A South Dakota politician who opposes hemp cultivation is taking her argument national just as federal agriculture authorities are expected to release national production rules.
Republican Gov. Kristi Noem wrote in a column published in The Wall Street Journal that many states have legalized hemp to as a savior for struggling farmers but that “hemp isn’t that crop.”
She also argues that law enforcement is being strained in states with legal hemp cultivation by the inability to differentiate hemp from THC-bearing marijuana.
Noem vetoed a hemp-cultivation bill earlier this year and has long argued against the crop’s legalization, saying it is a move toward legalizing marijuana.
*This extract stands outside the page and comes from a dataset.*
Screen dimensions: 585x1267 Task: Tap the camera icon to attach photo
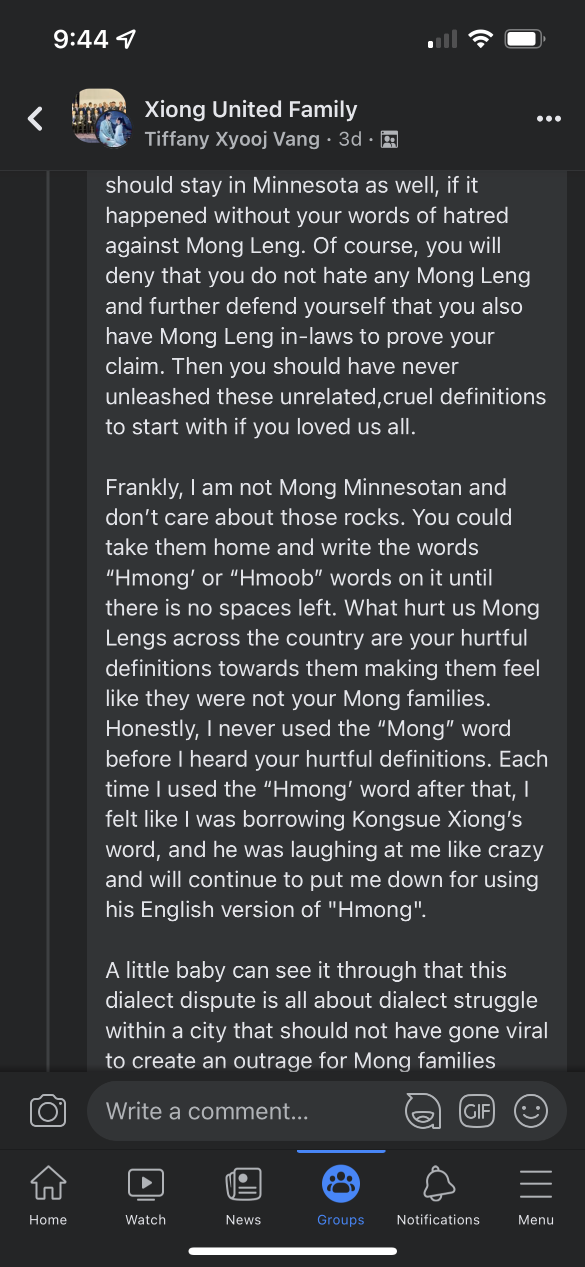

Hemp was made legal nationwide in the 2018 Farm Bill, which legalized cannabis varieties with more than 0.3% THC.
The U.S. Department of Agriculture was charged with writing a framework for telling the difference between hemp and marijuana. Those rules have not yet been released.
The Farm Bill gives states the right to ban hemp cultivation if they wish. But at least 47 states have authorized cultivation, either in limited testing programs or by allowing commercial cultivation.
Only Idaho, Mississippi and South Dakota allow no forms of hemp cultivation or experimentation. Several more states have authorized hemp production but not until after the USDA sets national rules for growing it.